Но довольно скоро… Это видно было, что Таня Великанова занимается этим, у нее материалы есть. Как говорится, слово за слово, кое-что мне перепадало, просьба посмотреть и сделать текст. Не сразу, позднее это могло быть. Наверное, уже после образования Инициативной группы, куда и я попал.

— Как определялось, кто будет в Инициативной группе?

— По-советски. Кого записали туда. Ну, сейчас это уже описано где-то, это давно не секрет. В общем, это нехорошо было сделано.

— История с Красиным?

— С Красиным [10] и Якиром [11]. Особо, пожалуй, с Красиным. Якир еще, пожалуй, не то чтобы извинялся, но объяснял: ну, как иначе, никак, был случай такой, а следующий может быть неизвестно когда, когда можно было отдать… [12] То, что готовится такое письмо, знали многие, и я тоже. И некоторые более или менее активно (я не очень-то активно) участвовали в обсуждении самой идеи послать в ООН, в Комитет прав человека… Так считалось. Позднее выяснилось, что его не существует (что всем объяснил Алик Вольпин, Александр Сергеевич Есенин-Вольпин [13], он-то все знал, такой знаток, да для него это тоже не имело большого значения, что готовилось такое письмо). Это было известно, и в тот день не случайно собралось у Якира много народу, человек 20, может, 30, много. А Якира и Красина не было, и ждали, что они вот-вот приедут. Они приехали и сказали, что все хорошо, все в порядке, они встретились… Скорее всего, с корреспондентами (так они сказали), отдали это письмо… Я говорю: «Как отдали? Мы же должны еще…» Отдали, говорит. И отдали нам этот текст, где внизу было написано: Инициативная группа… не помню дословно, защиты или по защите прав человека в Советском Союзе. И дальше шли 15 фамилий. Почему эти? Ну, они сами знают, кого надо записать.
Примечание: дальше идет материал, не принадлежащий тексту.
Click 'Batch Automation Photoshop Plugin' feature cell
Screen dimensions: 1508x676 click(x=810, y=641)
В некоторых случаях это было вполне естественно, это те, кто и работали над этим письмом, и вообще были в это все хорошо вовлечены, а другие (почему по-советски) — чтобы было представлено общество в разрезе… И мореплаватель, и плотник, и писатель, и каменщик. Каменщиком был, он действительно работал каменщиком, Володя Гершуни [14]. Человек со знаменитой фамилией. Дядя его был большой эсер, из самого такого экстремистского крыла, террористического [15]. Володя Гершуни тоже сидел много, еще до этого. А в это время работал таки каменщиком. Биолог Ковалев, и я заодно был, поскольку мы часто были вместе, и было известно, что мы и работаем вместе — я тоже был написан биологом. Ну, несколько человек были из других городов. Из Харькова. Генрих Алтунян [16], военный инженер, тогда, кажется, преподаватель военного училища. Из Ленинграда Борисов [17], кто-то еще мог быть. Мустафа Джемилев [18]. В это время он не сидел. Был короткий период, очередной период между посадками. Ну, вот так. Как положено, обязательно указывалась профессия. Позднее от этого отказались, но в это время еще многие письма разного характера — протесты, петиции — подписывались так: полное имя, адрес или телефон, профессия.
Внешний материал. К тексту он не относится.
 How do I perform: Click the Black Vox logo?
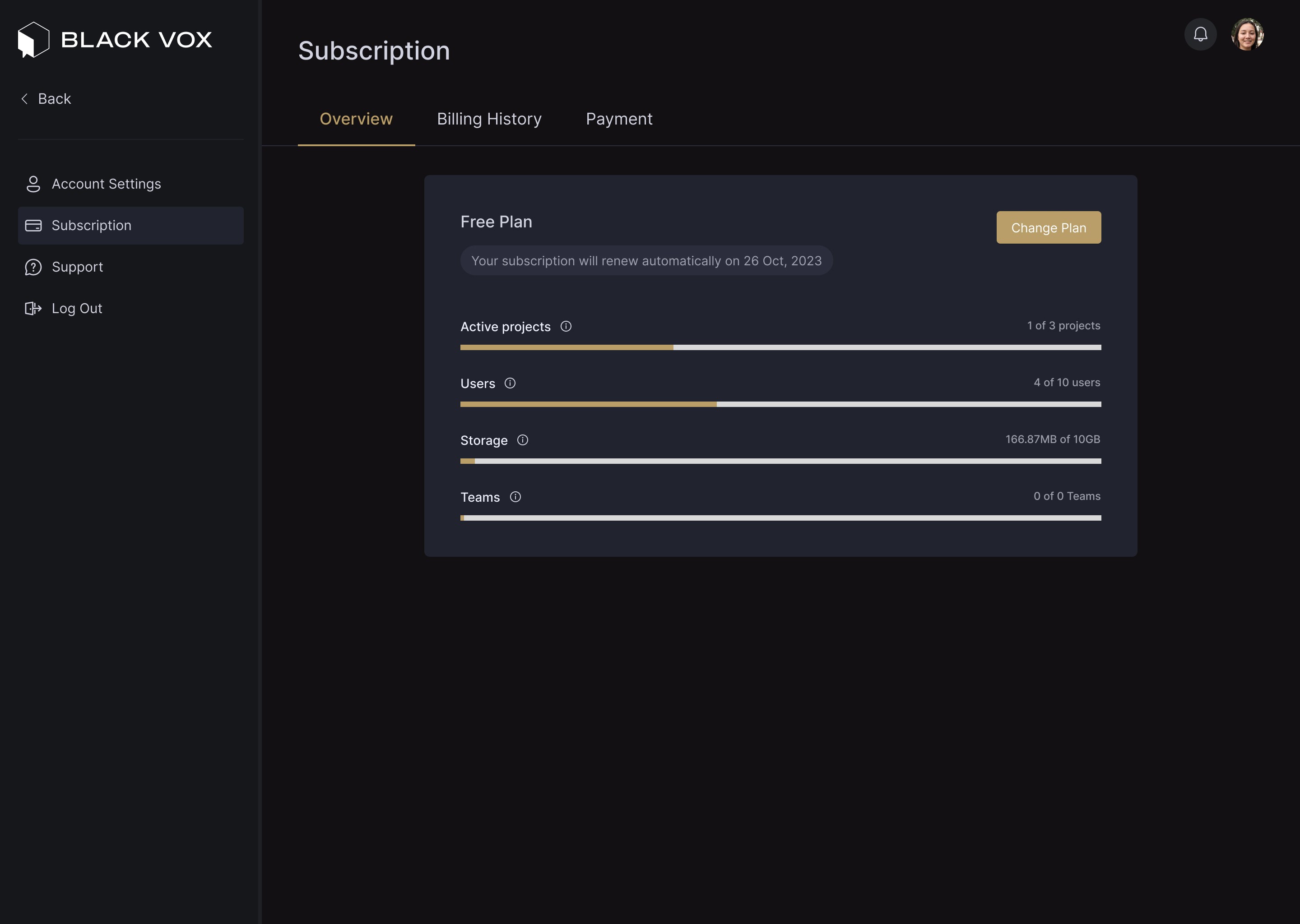(x=114, y=40)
— Почему потом от этого отказались?

— Потому что это уже смешно было. Это не нужно.

— Были люди, которые были против того, что их включили вот так, насильственно?..

— Да, это вызвало общее недовольство компании, которая там собралась. Особенно сердит, я помню, был Ковалев [19]. Когда говорили (Петя): «Была возможность, такой случай, когда еще будет», — его это совершенно возмутило: «Что значит — когда? Надо сделать реальный документ, с которым все согласны, а будет это сейчас или через месяц — это не имеет никакого значения!» К тому же, говорит [Якир], мы сказали, что список людей, может быть, неокончательный. Мы договорились, что мы позвоним и скажем: вот этого вычеркнуть, этого добавить. Ну, в общем, смирились. Потому что принципиальных возражений против содержания письма не было.
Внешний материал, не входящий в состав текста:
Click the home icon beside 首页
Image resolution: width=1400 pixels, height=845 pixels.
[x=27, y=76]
Есенин-Вольпин, который присутствовал при этом, сказал, что он тоже хотел бы быть в числе Инициативной группы, а пока что всем объяснил, что Комитета прав человека ООН не существует, он будет только после того, как некоторое количество стран, не знаю, 50 или 100, ратифицирует пакты о правах человека. Не декларацию, которая не является юридическим документом, а пакты, договоры, имеющие юридическую силу на территории той страны, которая этот пакт ратифицировала. И тогда образуется Комитет прав человека с такими-то компетенциями, с таким-то мандатом. В этот мандат, кстати, вовсе не входило рассмотрение индивидуальных каких-либо заявлений о нарушениях прав человека. Как позднее мы убедились, туда входила некоторая имитация, вполне в духе будущих советских и российских имитаций. Каждая страна-участник этих пактов обязана была представлять, я не помню, с какой периодичностью, раз в год или раз в два года, доклад о состоянии реализации этих пактов, то есть о ситуации с правами человека у них в стране. Этот доклад обсуждается, и принимается резолюция, возможно, с какими-нибудь рекомендациями. Вот и все. Как гораздо позднее опыт показал, советские доклады всегда проходили очень благополучно: да, есть еще отдельные недостатки, но в общем — пакты о правах человека внедряются и во многом соблюдаются, ну, с отдельными недостатками. Ничего этого не было известно.

Он же, Есенин-Вольпин, объяснил, что существует Комиссия по правам человека. Но и она вроде не уполномочена принимать заявления от граждан. Я не помню точно. Что она сидит пока в Женеве… Кажется, адресат был переписан — Комиссия по правам человека ООН. И письмо было отправлено. Оно уже было, собственно, отдано для отправки, а кроме того, все считали это необходимым: надо нормально сдать его в почтовый ящик, на международный почтамт. Прийти, там есть окошечко, дать конверт, они возьмут деньги, прилепят марки и прилепят уведомление о вручении. Кто пошлет — не имело никакого значения. Кажется, я как раз это делал. Просто мне было это удобнее. Я действительно сдал тогда… Впоследствии, когда были вопросы: а как оно попало в Организацию, я говорил: по почте. Как это — по почте? Я говорил: я сам сдал на почтамт, заплатил за марки и получил копию уведомления о вручении. Получил квитанцию, что я уплатил — не знаю, 1 рубль 35 копеек. Ну, это так, это не имеет никакого значения, а уж то, что я это отправлял, — совсем никакого значения. Ну вот, Инициативная группа стала существовать. Мы собирались, нечасто, но, в общем, собирались и договаривались, как мы будем действовать. В дальнейшем, летом, этим же летом, были выпущены некоторые заявления по поводу новых обстоятельств, в частности, арестов. Первым арестовали Генриха Алтуняна в Харькове [20]. И это был повод, чтоб всех нас вызвали на допрос. В качестве свидетелей. По делу Алтуняна. Уже есть уголовное дело, но вот все это…

— Почему именно Алтуняна?

— Трудно сказать.

— Было ощущение, что человек произвольно выбирается?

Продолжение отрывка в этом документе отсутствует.